## TASK PROMPT
From the records below, return every line containing the word "Select".

## DATA EXTRACTS
/---

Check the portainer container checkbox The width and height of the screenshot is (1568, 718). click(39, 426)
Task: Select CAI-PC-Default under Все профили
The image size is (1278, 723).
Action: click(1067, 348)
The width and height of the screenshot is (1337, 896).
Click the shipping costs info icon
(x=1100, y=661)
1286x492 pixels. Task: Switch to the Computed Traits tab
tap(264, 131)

\---
/---

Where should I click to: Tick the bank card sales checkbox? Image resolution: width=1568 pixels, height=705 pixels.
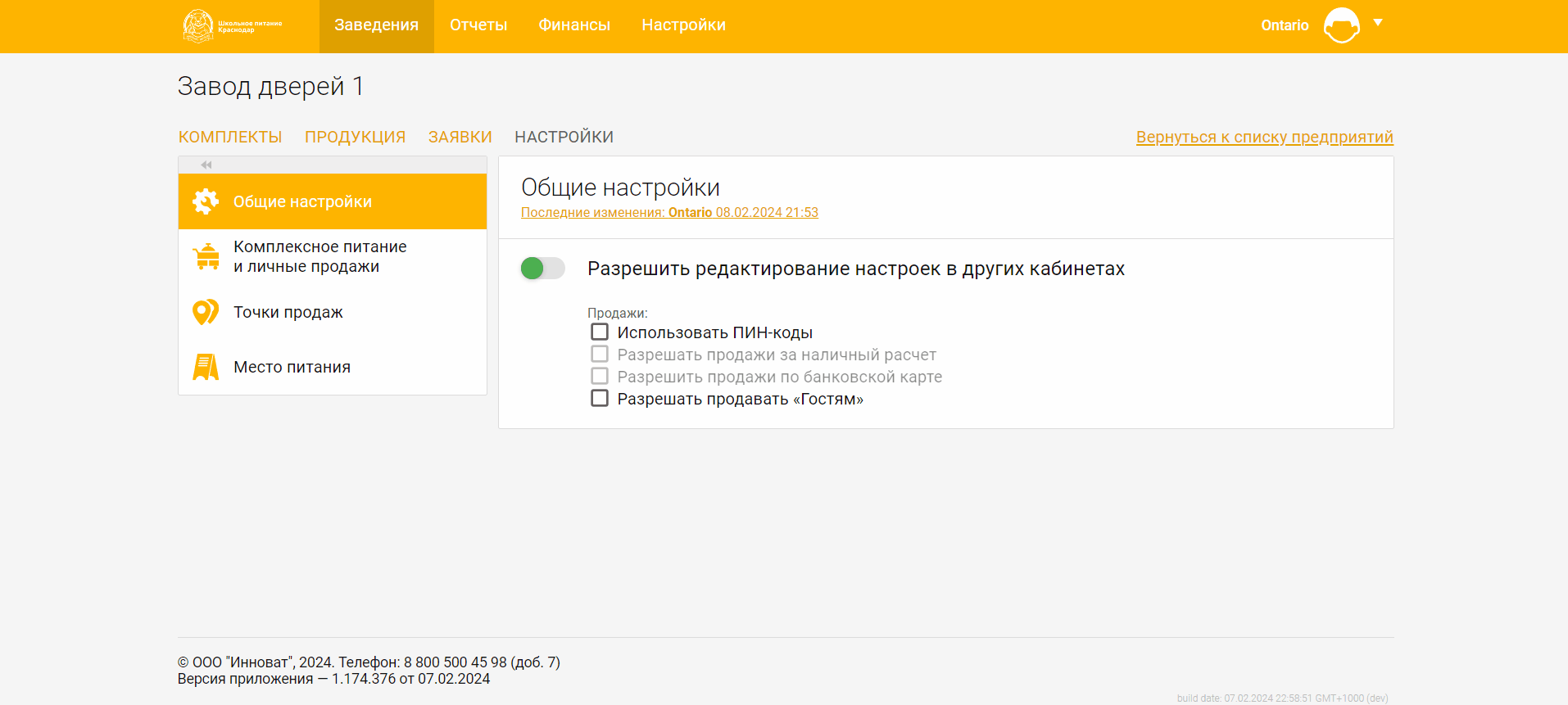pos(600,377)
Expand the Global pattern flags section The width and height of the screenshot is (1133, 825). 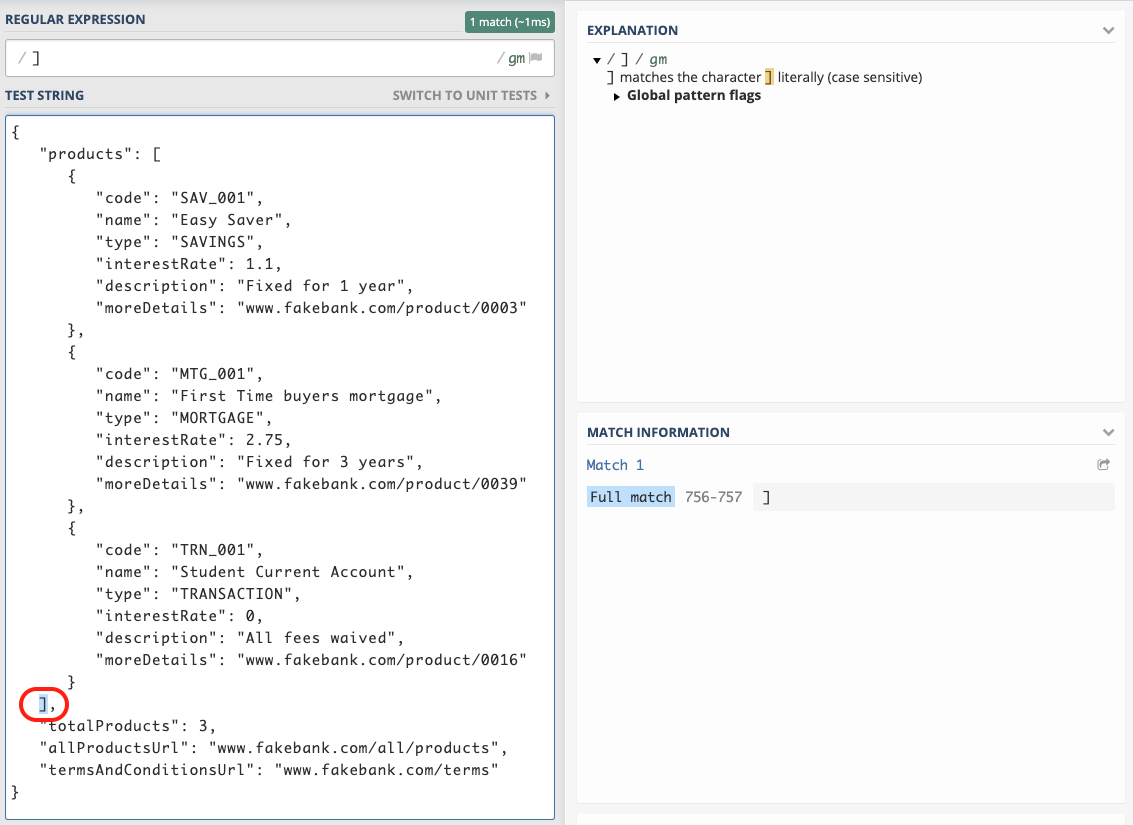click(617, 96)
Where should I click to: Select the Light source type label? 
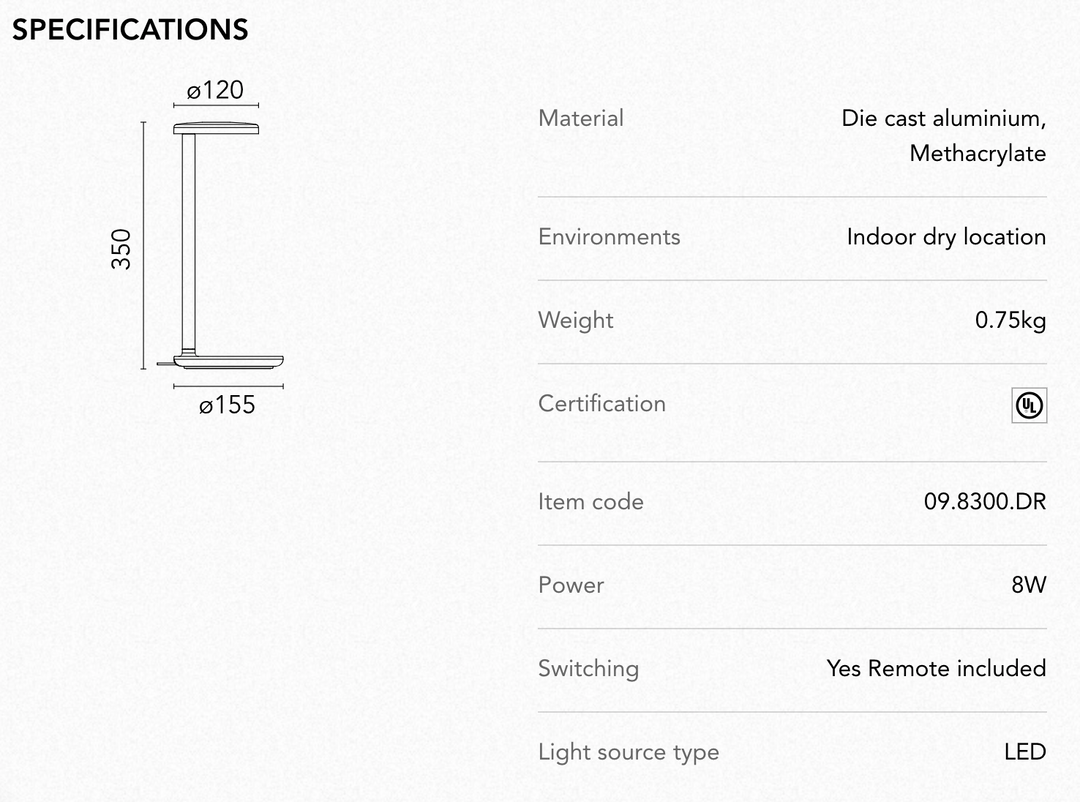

\---
/---

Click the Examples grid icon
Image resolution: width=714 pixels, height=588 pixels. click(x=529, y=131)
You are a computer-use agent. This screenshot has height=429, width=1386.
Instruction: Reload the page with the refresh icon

\---

## EXERCISE OUTPUT
Task: Select CAI-PC-Default under Все профили
Where should I click to: Select the Light source type label? 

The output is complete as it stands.